Harriet obeyed, slowly, looking at him sidewise all the while.
“Bring on,” said Sherbourne, “and lock.” He moved behind her, without touching her or lending advice.
“Waste of a ball,” Harriet muttered. “This distance. You wish to be proven right, you wish I might look a fool—”
He laid his hand between her shoulder blades, then, and spoke low by her ear. “I don’t doubt you.”
“I have not seen the captain, Cousin. Do you suppose he means to appear?”
“He is an officer; he will be in time.” Harriet plucked at her sash, though it could not lie more smoothly, and dampened her fingers in a vase of gaudy nerines, to school her curls.
“And do you suppose he owns dancing shoes, Harriet dear? They are rather costly. But our Sherry vouches for him as an excellent dancer. Smelling of horse!”
She was in too good humor to rise to it. She went on, half dreamily, without a thought for her cousin‘s ears. “Ambergris, rather, and...himself.”
Dorcas snorted. “How you should know that, I have no wish to calculate. Dear Aunt Caro—”
“Is not here.” Not even thoughts of the dowager countess Sherbourne could make her flinch. “And what does she care for me? She has not forgiven any of us the loss of her figure. I much doubt she would notice if Captain Fleming danced, or licked Sherry‘s ear, or fell into the punch.”
“Harriet Georgiana, you are carrying on with this man to vex me!”
“Why, Dorcas! Did you want him?”
If Harriet had been a hand‘s breadth closer, her cousin might have slapped her on the cheek. “Have you utterly forgotten who you are?”
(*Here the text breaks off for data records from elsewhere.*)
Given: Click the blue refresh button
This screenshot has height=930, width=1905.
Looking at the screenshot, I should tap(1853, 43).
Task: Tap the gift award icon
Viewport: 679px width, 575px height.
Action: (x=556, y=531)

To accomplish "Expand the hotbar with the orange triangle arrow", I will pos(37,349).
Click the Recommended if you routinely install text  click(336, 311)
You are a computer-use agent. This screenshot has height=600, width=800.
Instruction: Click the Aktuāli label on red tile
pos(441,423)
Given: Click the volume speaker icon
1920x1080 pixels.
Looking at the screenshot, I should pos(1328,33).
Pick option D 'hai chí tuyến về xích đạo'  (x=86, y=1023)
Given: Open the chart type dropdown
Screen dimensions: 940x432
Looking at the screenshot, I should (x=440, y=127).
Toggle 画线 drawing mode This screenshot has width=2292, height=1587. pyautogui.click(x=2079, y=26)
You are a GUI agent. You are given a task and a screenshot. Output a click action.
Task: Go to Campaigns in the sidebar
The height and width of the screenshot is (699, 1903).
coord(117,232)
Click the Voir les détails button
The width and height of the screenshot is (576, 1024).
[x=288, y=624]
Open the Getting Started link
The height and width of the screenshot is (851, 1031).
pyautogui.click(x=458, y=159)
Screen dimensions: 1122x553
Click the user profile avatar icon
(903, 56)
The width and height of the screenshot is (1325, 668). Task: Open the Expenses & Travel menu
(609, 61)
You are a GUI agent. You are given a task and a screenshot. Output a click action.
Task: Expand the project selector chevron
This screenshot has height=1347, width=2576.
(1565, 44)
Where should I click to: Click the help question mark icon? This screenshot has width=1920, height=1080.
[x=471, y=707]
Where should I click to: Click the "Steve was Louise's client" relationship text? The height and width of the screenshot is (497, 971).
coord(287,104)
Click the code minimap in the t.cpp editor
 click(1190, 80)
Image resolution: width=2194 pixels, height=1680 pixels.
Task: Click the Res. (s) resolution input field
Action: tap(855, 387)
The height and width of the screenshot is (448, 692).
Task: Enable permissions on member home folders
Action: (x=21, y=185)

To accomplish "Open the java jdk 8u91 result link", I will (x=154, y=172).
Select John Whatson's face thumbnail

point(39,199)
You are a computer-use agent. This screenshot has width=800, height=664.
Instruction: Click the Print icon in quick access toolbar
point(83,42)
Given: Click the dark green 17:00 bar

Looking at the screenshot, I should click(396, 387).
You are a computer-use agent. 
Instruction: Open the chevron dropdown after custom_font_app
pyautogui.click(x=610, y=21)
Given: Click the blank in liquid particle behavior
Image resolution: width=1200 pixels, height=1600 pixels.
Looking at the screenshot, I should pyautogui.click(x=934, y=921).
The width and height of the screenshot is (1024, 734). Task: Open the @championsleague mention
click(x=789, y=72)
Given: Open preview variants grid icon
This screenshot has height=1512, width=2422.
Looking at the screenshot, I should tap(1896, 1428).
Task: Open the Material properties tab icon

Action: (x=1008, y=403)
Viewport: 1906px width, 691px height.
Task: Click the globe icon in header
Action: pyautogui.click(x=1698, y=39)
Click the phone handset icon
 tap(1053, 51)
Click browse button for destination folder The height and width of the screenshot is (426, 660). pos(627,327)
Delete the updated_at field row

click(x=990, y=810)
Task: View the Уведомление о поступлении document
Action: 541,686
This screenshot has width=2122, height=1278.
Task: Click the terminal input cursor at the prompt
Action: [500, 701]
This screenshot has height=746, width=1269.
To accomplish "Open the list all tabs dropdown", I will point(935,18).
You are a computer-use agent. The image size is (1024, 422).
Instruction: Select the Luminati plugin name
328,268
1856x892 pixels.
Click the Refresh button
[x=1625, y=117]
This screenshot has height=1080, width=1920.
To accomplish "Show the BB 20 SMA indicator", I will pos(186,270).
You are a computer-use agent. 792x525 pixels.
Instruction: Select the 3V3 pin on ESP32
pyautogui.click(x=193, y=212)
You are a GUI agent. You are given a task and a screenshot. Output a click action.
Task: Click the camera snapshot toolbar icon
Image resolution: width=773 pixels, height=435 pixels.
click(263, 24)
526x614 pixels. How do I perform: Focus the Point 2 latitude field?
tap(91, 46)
“Indeed, that is one of the nicest things about him, that for a moment I might breathe and be myself.” Harriet gave a full, sweet smile. “Is it not just so with you and Beauchamp?”
Dorcas looked as if hot ash filled her shoes. In her silence, Harriet stole away into the garden; she would pay for it later, in gossip spread or trinkets ruined, but for now she cared only for getting clean away. It was a warm night and clear, just passing eight o‘clock; in Bournesea village the linkmen were beginning to light the lamps. There was candle-gleam at Sherbourne‘s window, where to the last minute he would change one cravat-knot for another, spill scent bottles, dismiss footmen—any thing to avoid stepping foot in the landau; Captain Fleming‘s room lay dark.